[[ RECORDS TO USE open ]]

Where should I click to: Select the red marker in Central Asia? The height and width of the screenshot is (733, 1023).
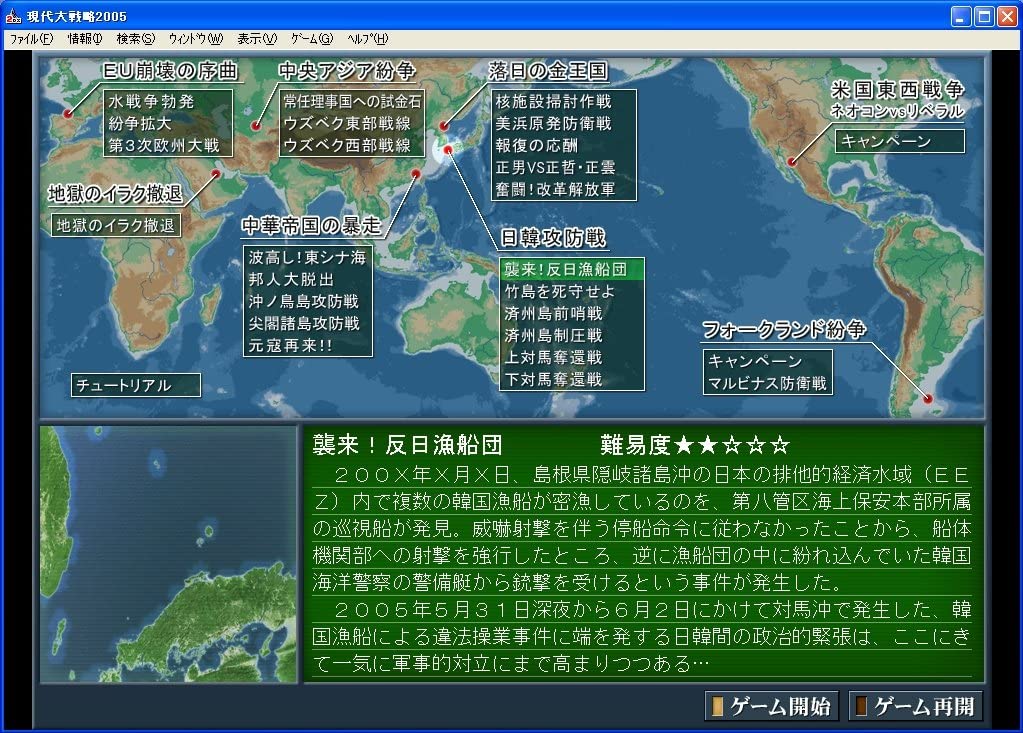click(257, 127)
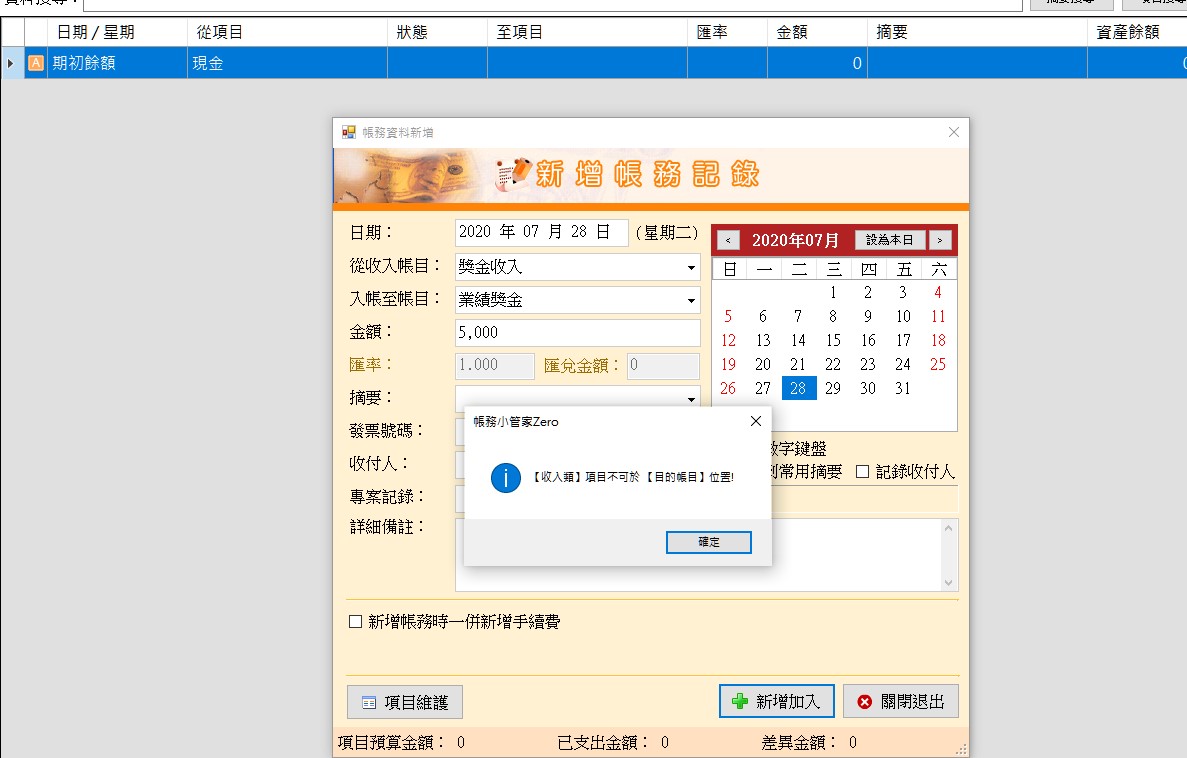Screen dimensions: 1187x758
Task: Expand the 從收入帳目 dropdown
Action: tap(691, 268)
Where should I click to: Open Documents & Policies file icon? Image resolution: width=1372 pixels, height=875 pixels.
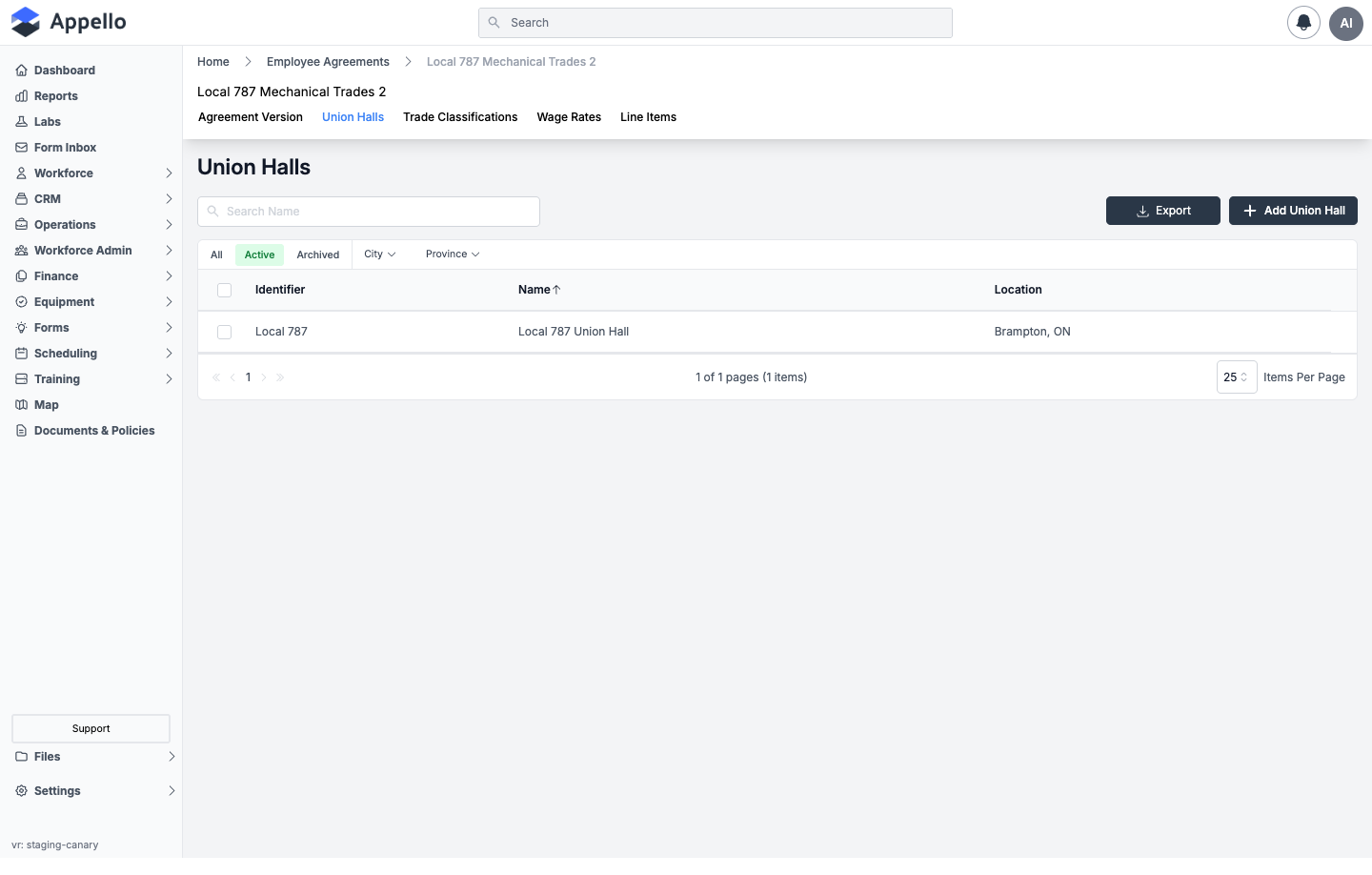pyautogui.click(x=21, y=431)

[[ RECORDS TO USE closed ]]

• EXERCISE DIRECTIONS:
The entries should be reproduced word for word, pictures omitted.

• REPLY:
Where should I click to: Select the red marker in Central Asia? The height and width of the screenshot is (733, 1023).
click(257, 127)
Screen dimensions: 1187x758
Task: Expand the 從收入帳目 dropdown
Action: tap(691, 268)
Where should I click to: Open Documents & Policies file icon? Image resolution: width=1372 pixels, height=875 pixels.
pyautogui.click(x=21, y=431)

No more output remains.